Princess Cake
Princess cake
The Princess Cake (Prinsesstårta) was created by Jenny Åkerström in the honour of her three royal students Princess Margaretha of Denmark, Crown Princess Märtha of Norway and Crown Princess Astrid of Belgium – whom all attended her school in Stockholm – the Jenny Åkerström Housewife School. The cake was approved by the Court and introduced in her famous series of books “Prinsessornas Kokbok” (“The Princesses Cook Book”) Today there are different versions of this cake, but this is the original version.
4 eggs
2 decilitre sugar
1 decilitre wheat flour
1 decilitre potato flour
½ teaspoon baking powder
Separate the egg whites and yokes.
Whip the egg yokes and sugar to an “airy” mix.
Whip the egg whites into a tight foam.
Carefully put the egg whites into the “airy” mix (without pressing the air from the whites).
Mix wheat flour, potato flour and baking powder thoroughly.
Strain the mix through a strainer down into the mix, and gently turn it around, without pressing out the air, into an even mix.
Butter and breadcrumb a baking tin and then directly pour the mix into it (the breadcrumbs should stuck on the mix, not in the butter of the tin while in the oven). Pull the mix slightly to the sides of the tin; otherwise it gets thicker in the middle.
Bake in the oven on 175 degrees for circa 30 minutes.
Loosen the cake bottom from the tin and let it cool with the tin over it. Let it stand for a day.
To cut the cake the next day, you need a good bread knife. Hold it horizontally on a good height and carefully hold one hand one the cake bottom. Gently rotate it so that it becomes evenly cut. Repeat. There is to be three cake bottoms when finished.
Filling:
Whipped cream
Vanilla cream
A cream of half vanilla cream and half whipped cream
Take the ugliest cake bottom and turned the baked side up so it gets moisture by the filling. Spread on ½ centimetre vanilla cream and 1 ½ centimetre of the half/half cream. Put on the next cake bottom and spread 2 centimetre of the half/half cream on it. Put on the last cake bottom, if there’s a baked side of it; turn it down towards the filling. Cover the whole cake with a thin layer of whipped cream.

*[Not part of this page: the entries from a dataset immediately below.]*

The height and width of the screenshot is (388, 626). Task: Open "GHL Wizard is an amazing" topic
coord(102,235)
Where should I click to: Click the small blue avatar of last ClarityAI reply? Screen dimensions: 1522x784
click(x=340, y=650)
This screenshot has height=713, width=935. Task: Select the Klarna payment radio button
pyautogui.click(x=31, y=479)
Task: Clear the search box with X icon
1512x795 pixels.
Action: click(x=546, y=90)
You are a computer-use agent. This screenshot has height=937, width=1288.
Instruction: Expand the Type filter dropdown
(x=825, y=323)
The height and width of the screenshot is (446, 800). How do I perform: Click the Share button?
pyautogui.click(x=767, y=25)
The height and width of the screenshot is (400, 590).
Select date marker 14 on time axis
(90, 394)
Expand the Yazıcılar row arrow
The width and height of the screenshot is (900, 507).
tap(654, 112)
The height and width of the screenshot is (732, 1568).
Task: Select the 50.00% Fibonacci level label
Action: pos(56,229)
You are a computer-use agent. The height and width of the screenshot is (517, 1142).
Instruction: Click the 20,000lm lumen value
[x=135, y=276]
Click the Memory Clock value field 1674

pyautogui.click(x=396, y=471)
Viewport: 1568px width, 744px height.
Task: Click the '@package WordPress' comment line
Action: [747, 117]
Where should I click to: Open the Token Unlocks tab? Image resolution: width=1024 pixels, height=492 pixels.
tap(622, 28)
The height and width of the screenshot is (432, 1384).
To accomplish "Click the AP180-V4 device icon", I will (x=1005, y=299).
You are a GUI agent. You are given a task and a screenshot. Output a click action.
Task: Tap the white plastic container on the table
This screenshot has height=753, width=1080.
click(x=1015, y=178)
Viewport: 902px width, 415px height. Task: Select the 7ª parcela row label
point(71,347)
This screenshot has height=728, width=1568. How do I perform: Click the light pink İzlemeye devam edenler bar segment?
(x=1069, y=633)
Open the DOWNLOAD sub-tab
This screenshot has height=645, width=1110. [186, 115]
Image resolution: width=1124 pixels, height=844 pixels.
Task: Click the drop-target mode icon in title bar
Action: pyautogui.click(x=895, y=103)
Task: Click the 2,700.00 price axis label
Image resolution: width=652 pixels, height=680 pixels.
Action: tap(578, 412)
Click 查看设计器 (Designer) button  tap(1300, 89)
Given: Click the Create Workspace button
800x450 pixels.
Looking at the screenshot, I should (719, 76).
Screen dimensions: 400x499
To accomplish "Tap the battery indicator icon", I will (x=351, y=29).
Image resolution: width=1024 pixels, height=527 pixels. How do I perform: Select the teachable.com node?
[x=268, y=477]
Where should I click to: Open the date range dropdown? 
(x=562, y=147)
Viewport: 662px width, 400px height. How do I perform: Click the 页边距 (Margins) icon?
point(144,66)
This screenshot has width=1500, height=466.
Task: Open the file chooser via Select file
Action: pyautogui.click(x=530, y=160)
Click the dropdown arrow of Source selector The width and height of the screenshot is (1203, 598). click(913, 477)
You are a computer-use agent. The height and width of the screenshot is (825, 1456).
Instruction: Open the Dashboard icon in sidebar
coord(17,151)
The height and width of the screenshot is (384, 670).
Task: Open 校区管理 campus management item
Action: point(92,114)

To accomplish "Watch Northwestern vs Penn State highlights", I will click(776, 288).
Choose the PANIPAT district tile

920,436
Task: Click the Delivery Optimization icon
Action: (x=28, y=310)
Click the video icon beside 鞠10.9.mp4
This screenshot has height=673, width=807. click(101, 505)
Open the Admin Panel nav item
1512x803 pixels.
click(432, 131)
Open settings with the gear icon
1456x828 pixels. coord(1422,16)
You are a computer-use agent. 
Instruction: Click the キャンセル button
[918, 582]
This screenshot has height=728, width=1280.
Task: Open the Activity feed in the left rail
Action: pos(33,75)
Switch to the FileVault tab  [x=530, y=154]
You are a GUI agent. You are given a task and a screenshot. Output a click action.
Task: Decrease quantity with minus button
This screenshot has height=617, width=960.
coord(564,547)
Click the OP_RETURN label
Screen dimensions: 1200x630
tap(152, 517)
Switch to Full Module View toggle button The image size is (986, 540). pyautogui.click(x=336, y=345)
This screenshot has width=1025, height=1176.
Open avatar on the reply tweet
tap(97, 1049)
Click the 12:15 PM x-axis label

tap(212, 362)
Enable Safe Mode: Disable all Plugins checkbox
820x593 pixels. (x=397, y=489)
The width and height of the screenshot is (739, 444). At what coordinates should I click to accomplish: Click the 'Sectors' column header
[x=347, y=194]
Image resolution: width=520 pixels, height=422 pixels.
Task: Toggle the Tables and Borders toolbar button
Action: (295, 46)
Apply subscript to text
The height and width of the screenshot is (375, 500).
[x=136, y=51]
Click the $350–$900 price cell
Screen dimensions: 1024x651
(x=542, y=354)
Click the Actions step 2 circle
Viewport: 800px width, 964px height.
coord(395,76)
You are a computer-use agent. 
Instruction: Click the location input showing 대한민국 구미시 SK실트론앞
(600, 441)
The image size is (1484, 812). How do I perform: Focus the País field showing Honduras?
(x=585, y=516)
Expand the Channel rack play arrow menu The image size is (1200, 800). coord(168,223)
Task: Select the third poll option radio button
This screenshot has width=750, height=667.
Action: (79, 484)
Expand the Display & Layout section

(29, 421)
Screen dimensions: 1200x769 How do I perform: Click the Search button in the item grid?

Let the cake stand in the refrigerator for a day.
The marzipan:
Buy pre-made in a patisserie. If you make it yourself, the colour should be half green and half yellow. Lay the marzipan cover over rolling pin or something, and then gently roll it over the cake. Gently adjust the marzipan on the cake with your hands. It’s a bit elastic, so you can stretch it a little bit. The marzipan cover you use has to be quite a lot bigger than the actual cake to make it work and look good.
Decoration:
The cake is to be decorated with a marzipan rose and icing sugar. You can buy a little red marzipan rose at a patisserie, or if you’re handy, make it yourself. If you want, you can put for ex a leaf or some other thing on the cake before you powder it with the icing sugar. That way you get a nice motif on it too. The marzipan rose is attached lastly.
If you have the patience, the cake can stand another day before eaten – it tastes better that way. But if you do, remember that the decoration is not to be made until you’re gonna eat the cake, so wait with that.